== Segment start ==

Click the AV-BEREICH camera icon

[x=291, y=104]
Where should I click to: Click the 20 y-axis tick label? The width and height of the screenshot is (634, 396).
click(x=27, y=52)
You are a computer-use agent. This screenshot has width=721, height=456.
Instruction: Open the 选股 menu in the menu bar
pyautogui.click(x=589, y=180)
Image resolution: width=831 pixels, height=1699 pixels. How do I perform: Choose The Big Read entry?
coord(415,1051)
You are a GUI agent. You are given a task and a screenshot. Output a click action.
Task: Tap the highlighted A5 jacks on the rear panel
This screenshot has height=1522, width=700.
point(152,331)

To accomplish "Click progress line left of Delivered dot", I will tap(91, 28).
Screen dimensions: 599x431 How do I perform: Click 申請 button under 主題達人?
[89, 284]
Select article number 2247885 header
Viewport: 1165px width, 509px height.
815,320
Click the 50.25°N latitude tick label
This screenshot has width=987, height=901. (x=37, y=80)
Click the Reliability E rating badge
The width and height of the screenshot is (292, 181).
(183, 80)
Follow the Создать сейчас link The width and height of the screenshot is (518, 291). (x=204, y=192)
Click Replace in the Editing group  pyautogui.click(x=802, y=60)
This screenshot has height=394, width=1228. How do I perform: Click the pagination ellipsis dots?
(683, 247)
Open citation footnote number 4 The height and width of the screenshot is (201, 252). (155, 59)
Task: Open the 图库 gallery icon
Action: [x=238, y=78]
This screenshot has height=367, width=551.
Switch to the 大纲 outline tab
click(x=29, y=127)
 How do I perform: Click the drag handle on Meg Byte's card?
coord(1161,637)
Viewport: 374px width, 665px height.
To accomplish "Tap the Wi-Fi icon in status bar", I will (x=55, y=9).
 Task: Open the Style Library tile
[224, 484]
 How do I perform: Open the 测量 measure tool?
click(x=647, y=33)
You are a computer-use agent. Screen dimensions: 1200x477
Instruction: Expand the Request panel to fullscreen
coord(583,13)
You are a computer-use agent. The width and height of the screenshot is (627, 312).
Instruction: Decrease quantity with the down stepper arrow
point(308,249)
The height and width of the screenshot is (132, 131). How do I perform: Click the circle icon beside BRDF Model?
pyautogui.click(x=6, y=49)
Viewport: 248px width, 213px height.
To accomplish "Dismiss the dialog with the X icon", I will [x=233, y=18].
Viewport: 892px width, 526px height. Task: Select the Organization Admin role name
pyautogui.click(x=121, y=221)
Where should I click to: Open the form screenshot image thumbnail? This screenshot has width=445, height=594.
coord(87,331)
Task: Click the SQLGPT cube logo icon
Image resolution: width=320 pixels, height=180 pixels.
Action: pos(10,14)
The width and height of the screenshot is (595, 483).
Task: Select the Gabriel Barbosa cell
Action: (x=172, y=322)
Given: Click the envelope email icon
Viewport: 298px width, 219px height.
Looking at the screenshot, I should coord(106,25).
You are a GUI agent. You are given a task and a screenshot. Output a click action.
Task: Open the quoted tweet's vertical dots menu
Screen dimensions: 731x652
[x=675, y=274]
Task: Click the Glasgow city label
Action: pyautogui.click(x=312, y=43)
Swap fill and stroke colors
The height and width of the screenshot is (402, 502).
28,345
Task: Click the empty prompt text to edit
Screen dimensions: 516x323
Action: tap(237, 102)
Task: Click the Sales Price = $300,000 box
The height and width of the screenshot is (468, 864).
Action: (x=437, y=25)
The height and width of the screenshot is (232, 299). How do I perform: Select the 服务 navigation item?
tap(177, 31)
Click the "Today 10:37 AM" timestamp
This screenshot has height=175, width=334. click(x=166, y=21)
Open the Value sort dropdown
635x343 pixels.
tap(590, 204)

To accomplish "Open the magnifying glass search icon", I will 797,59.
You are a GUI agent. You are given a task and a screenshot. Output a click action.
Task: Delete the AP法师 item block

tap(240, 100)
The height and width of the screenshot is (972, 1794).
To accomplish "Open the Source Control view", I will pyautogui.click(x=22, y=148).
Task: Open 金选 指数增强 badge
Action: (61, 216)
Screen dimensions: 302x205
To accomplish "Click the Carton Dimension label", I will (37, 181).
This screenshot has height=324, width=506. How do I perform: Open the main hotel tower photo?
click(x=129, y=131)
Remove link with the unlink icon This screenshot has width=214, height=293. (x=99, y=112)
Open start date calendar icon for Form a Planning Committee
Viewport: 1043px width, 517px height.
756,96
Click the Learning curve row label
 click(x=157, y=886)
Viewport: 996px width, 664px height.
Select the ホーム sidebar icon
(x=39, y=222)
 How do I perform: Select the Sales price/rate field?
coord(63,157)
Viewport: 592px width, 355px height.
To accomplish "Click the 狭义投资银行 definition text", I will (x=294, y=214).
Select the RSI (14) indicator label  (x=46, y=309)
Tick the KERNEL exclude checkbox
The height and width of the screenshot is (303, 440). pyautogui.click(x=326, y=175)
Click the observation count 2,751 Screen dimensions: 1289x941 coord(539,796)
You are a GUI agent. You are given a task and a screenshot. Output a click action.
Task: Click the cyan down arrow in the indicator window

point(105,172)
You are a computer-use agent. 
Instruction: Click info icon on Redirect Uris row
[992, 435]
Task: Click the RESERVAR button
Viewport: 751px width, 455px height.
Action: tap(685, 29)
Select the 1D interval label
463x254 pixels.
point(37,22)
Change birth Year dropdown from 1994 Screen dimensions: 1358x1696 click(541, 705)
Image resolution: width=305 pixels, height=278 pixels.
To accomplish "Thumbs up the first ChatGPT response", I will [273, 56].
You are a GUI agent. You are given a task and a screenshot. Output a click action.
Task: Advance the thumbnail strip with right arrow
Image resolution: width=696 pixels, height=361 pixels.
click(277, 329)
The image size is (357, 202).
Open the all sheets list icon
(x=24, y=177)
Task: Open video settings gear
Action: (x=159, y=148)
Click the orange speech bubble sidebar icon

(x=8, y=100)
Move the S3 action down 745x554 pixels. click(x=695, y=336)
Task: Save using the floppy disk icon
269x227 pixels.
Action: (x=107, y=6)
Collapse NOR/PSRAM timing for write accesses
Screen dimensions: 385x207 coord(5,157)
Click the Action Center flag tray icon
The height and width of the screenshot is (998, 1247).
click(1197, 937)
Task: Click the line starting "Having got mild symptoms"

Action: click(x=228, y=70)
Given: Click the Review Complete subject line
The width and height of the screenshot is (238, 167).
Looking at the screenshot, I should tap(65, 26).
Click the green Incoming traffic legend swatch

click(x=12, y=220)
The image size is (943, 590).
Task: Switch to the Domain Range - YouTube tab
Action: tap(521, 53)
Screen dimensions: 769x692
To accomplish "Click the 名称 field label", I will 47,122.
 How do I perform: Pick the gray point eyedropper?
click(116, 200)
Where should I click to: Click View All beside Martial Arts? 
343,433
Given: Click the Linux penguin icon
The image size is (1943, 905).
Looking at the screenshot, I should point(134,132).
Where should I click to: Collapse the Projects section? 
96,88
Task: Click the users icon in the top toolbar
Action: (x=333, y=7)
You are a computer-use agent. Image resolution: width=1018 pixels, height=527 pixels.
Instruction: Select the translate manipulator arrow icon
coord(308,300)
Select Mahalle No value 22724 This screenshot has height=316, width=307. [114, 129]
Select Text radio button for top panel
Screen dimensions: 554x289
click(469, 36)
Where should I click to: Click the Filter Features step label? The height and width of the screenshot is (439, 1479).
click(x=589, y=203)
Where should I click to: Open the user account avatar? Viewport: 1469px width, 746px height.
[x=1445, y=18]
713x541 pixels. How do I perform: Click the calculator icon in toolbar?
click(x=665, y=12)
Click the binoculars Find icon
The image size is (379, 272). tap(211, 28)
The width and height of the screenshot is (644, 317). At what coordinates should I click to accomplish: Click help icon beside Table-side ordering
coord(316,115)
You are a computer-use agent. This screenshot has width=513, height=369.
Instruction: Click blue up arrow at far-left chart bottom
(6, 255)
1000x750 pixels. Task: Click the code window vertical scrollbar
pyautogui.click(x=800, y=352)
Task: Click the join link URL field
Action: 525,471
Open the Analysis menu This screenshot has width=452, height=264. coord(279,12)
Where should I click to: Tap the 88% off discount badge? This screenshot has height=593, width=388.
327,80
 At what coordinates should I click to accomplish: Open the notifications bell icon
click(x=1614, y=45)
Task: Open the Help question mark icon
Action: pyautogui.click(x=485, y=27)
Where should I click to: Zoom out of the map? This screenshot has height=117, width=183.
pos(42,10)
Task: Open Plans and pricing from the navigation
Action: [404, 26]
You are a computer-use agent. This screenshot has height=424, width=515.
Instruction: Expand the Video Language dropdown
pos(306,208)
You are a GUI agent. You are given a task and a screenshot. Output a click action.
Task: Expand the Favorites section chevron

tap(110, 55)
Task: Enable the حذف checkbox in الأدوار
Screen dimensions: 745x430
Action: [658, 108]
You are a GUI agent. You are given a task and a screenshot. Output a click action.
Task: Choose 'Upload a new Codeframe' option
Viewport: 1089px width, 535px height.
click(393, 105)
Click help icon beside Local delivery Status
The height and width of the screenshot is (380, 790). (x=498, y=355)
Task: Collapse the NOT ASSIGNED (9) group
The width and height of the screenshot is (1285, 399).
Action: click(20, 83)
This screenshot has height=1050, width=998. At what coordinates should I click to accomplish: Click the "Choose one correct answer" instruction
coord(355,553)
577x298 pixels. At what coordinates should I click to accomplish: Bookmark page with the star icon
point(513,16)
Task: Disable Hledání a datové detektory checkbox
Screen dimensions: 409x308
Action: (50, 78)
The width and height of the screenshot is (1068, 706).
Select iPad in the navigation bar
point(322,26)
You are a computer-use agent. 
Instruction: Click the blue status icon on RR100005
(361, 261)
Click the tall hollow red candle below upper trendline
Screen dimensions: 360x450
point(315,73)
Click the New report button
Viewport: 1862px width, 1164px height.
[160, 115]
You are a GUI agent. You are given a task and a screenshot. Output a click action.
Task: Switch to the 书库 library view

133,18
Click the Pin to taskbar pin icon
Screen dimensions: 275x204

== Segment end ==

The lines to return run from the one containing "Screen dimensions: 360x450" through the last line of the records above. Give them exactly and include nothing more.

Screen dimensions: 360x450
point(315,73)
Click the New report button
Viewport: 1862px width, 1164px height.
[160, 115]
You are a GUI agent. You are given a task and a screenshot. Output a click action.
Task: Switch to the 书库 library view

133,18
Click the Pin to taskbar pin icon
Screen dimensions: 275x204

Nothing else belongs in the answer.